A good example in relation to this case is the criminal case where Officer Wiley arrested one suspect Lowe who was allegedly found to have been selling false telephone cards. The court judge ruled that the officer illegally traced and entered Lowe’s house and illegally seized a map that traced him to where Lowe had hidden the phone cards. Even though Officer Wiley found the phone cards in the led location, the map was found to be obtained illegally and hence the search was declared to be illegal. The finding of the phony phone cards which is considered to an offence are regarded to be as a result of that unlawful search and therefore the evidence presented was found to be inadmissible before the court (Diane, 2007).

There are instances where the rule of obtaining the search warrant may optional before conducting the search and seizure. For example, when the owner of the house is present and voluntarily consents to the police officer upon request, the search and seizure may be regarded as legal. In some cases for instances restaurant management, the third party mandated to be in charge of the property intended to be search may also give the consent. But the after the consent has been given, the owner of the property or the third party in charge must be present and observing as the search is conducted. For the case of William Ellis who was not present at the time of doing the search, his mother who he share the house with was present and before the search was to be conducted she would have been ask to consent first. Nobody was present from the defendant party when the scenes of crime investigators were seizing the house. Therefore, the case gives out clear evidence that there was a great violation of the constitutional rights of the defendants.

For the case of William Ellis, the search was not justifiable and the seized evidence may not connect the defendant to the crime that was committed. The court is not expected to allow the prosecution to continue using the search and seize evidence gathered from William Ellis’ house that was illegally searched. Mrs Ellis was the first to know about the death of Steven and immediately called the police. And since they were neighbors she had every reason to get worried the reason why she was quite distraught. Her evidence to the prosecution should be of great importance being the first person to arrive at the scene of crime. She would have first confirmed whether the knife used for investigations was the one she first saw on the man (Diane, 2007).

The exclusionary rule

In the criminal prosecution if the court finds out that an unreasonable search was conducted and any evidence was seized resulting from the search could not be used as admissible evidence against the accused person. However, being established in 1961 by the U.S. Supreme Court the rule has been embraced to the present as the “exclusionary rule” (Retrived from criminal-law-30183.html.).

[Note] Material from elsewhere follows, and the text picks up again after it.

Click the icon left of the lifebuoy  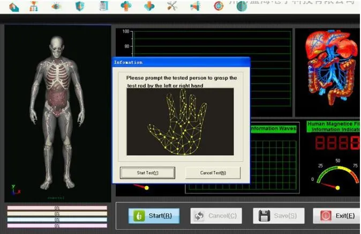point(196,6)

A lot of criticism has been forwarded that exclusionary rule is unfair because it sets the criminals free just because of the search and seizure are considered to be illegal. This will limit police officers from conducting searches and seize evidence if the evidence found could not be used to achieve a conviction of the defendant (Greenburg, 2007).

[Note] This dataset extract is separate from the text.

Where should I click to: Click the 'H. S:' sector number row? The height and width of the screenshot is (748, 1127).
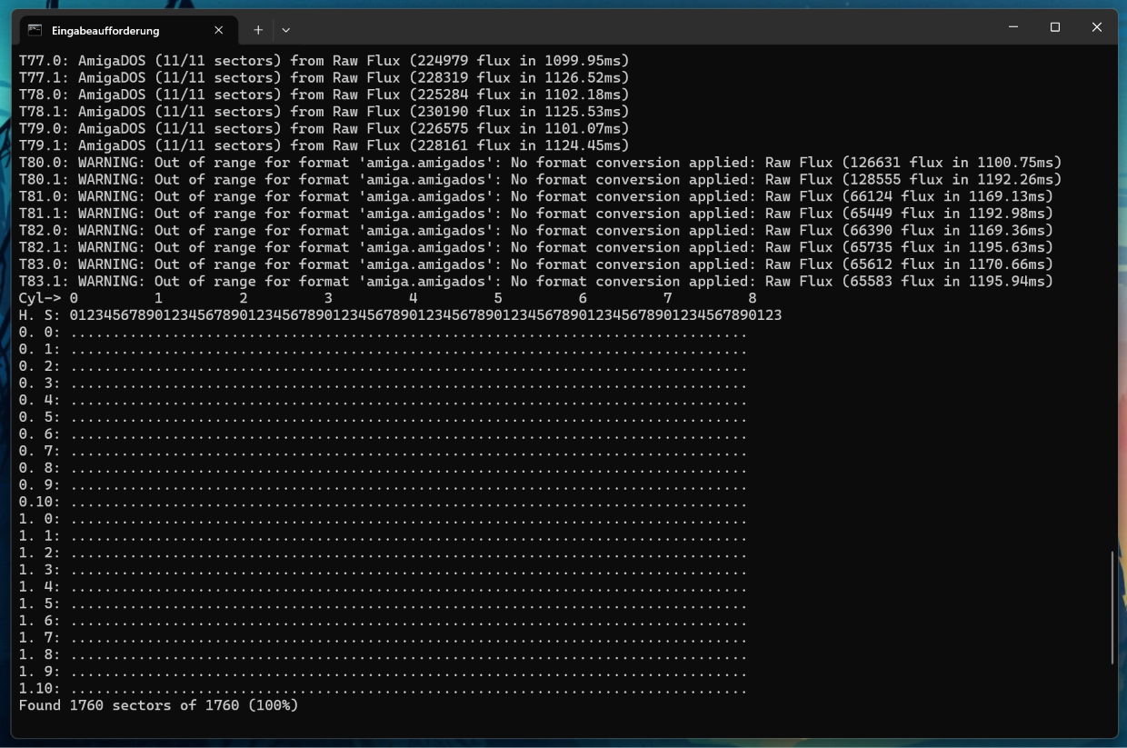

The fruit of the poisonous tree

Under the legal rule that has come to be known as the “fruit of the poisonous” evidence used against the defendant, the evidence that was resulted from the illegal search and seizure may not under any reasonable used to reveal other evidences. This is like arresting a person to lead to the arrest to the other person believed to have committed the offence. The first arrest leading to the other is very much illegal and unconstitutional to one’s rights. The “tree” is considered to be that evidence which the police officers obtained from the illegal search and seizure at the first point and the “fruit” is the emerging product from the illegal seized evidence.

References

Diane, S. S., (2007). “Of a Judiciary Nature”: Observations on Chief Justice Roberts’s First Opinions, 34 Pepp. L. Rev. 1027.

Greenburg, C., (2007). Supreme Conflict: The Inside Story of Struggle for Control of US Supreme Court. N Y: Penguin Press

Toobin, J., (2008). The Nine: Inside the Secret World of Supreme Court. N Y: Doubleday.